Für eine Nacht
Izzy.
»Ganz meinerseits.«
Sloane trat auf die Straße hinaus. Sie blickte zu dem hübschen kleinen Park mit dem Springbrunnen in der Mitte hinüber und empfand mit einem Mal leises Bedauern, weil sie ihren Besuch nicht ausdehnen und die Stadt erkunden konnte.
Sie fragte sich, ob Jacqueline gern hier gelebt und ob sie viele Freunde gehabt hatte. Ob Samson das wusste? Vielleicht konnte er ihr Geschichten über die Zeit erzählen, die ihre Mutter hier verbracht hatte.
Sie presste eine Hand gegen ihren nervösen Magen. »Steig einfach ins Auto und fahr los«, befahl sie sich selbst.
Ein paar Minuten später bog Sloane Izzys Anweisungen gemäß in die Old Route Ten ein. Bald machten die Häuser einer langen Reihe von Bäumen Platz, die beide Seiten der Straße säumten.
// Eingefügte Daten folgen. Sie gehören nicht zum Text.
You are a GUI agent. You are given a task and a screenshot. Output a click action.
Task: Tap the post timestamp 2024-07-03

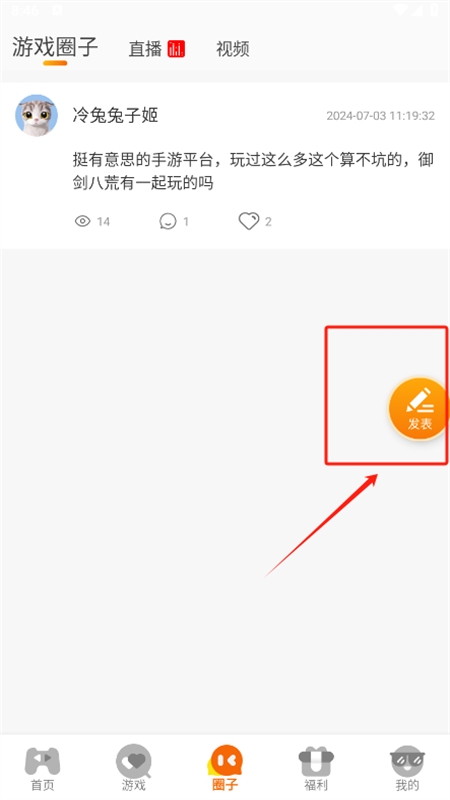click(381, 116)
Eine dicke Laubschicht in allen Schattierungen von Rot, Gelb und Braun bedeckte den Boden; ein Anblick, der sie unter anderen Umständen in helles Entzücken versetzt hätte.
Aber irgendetwas trieb sie weiter; ein Drang, den sie bislang
noch nicht verspürt hatte. Als sie das Norman’s Restaurant betreten hatte, um sich nach Samson zu erkundigen, war sie von innerer Unruhe und Aufregung erfüllt gewesen, aber jetzt gesellte sich Furcht zu der nervösen Energie, die sie bislang angetrieben hatte. Keine Angst um die eigene Person oder Furcht vor dem Mann, der ihr Vater war. Nein, jetzt hatte sie eine undefinierbare Angst ergriffen, die an Panik grenzte; ein Gefühl, das sie nicht beschreiben konnte, das aber von Minute zu Minute stärker wurde.
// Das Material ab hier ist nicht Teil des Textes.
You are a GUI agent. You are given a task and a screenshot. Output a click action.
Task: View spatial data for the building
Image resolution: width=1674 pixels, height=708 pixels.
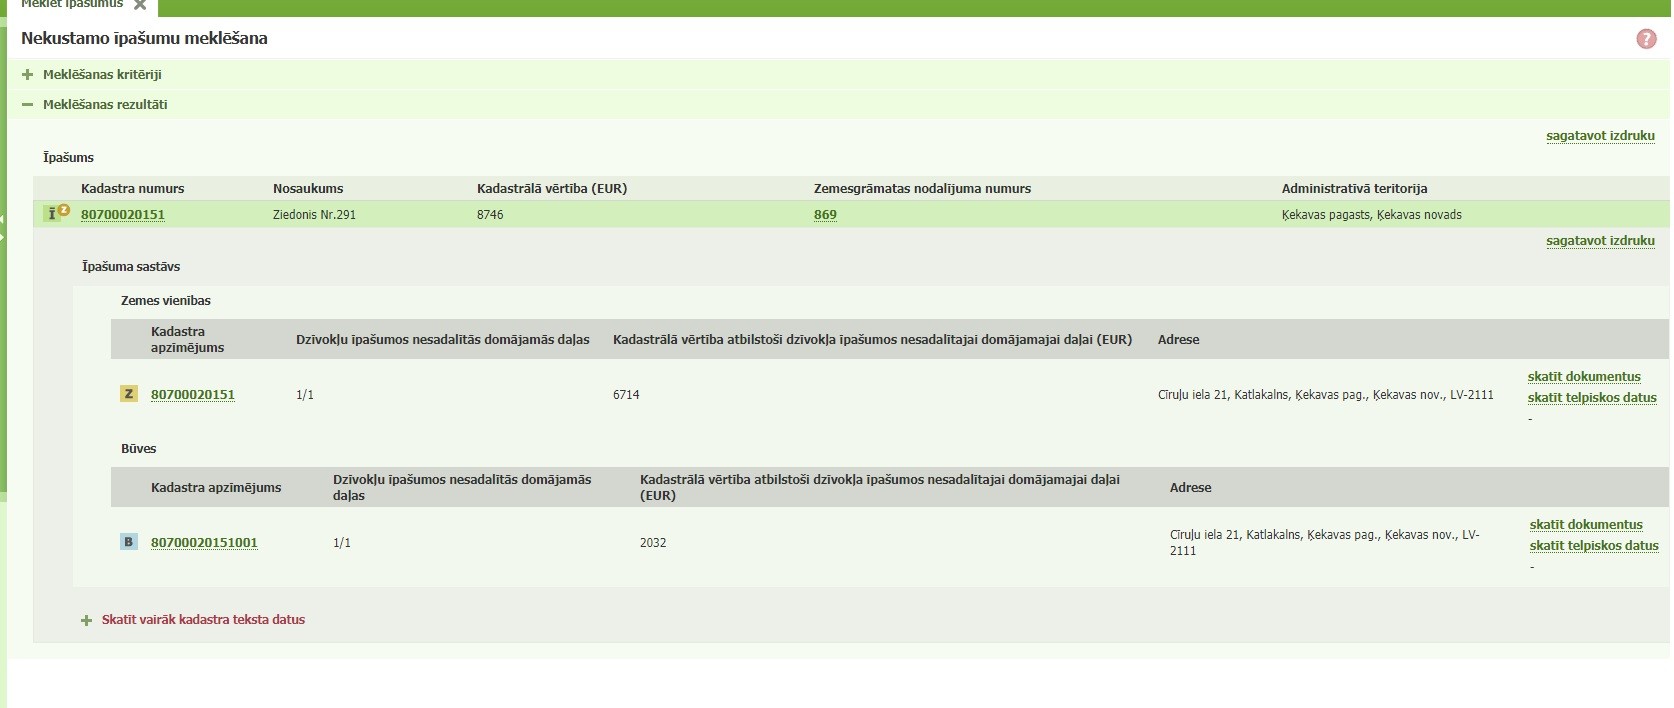(x=1594, y=546)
Plötzlich endete die Allee, und vor ihr erstreckte sich ein freies Feld. Mitten darauf stand ganz für sich allein ein kleines, heruntergekommenes Haus. Je näher sie kam, desto deutlicher wurden die Zeichen von Verwahrlosung und Verfall. Auf dem Dach fehlten zahlreiche Ziegel, die Farbe war abgeblättert und hätte dringend erneuert werden müssen.
Sloane hatte sich nie Gedanken darüber gemacht, in welchen Verhältnissen Samson lebte. Als sie das Auto vor dem Haus abstellte, empfand sie plötzlich überwältigendes Mitleid mit dem Mann und der einsamen, kläglichen Existenz, die er zu führen schien.
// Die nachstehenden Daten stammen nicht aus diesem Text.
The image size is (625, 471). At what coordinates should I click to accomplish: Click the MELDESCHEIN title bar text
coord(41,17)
Sie ging über die mit Schotter bestreute Auffahrt auf das Haus zu. Falls sie je asphaltiert worden war, war davon nichts mehr zu sehen. Auf halber Strecke blieb sie stehen, weil sie ein leises Kläffen hörte. Als sie sich umblickte, sah sie einen kleinen mopsähnlichen Hund auf kurzen, stämmigen Beinchen auf sich zurennen. Er sprang an ihr hoch und bettelte schamlos darum, von ihr gestreichelt zu werden.
Sloane beugte sich zu ihm hinunter und strich über sein kurzes, zotteliges Fell. Er sah aus, als hätte er ein Bad ebenso dringend nötig wie Streicheleinheiten, dennoch nahm sie ihn nach kurzem Zögern wider besseres Wissen auf den Arm.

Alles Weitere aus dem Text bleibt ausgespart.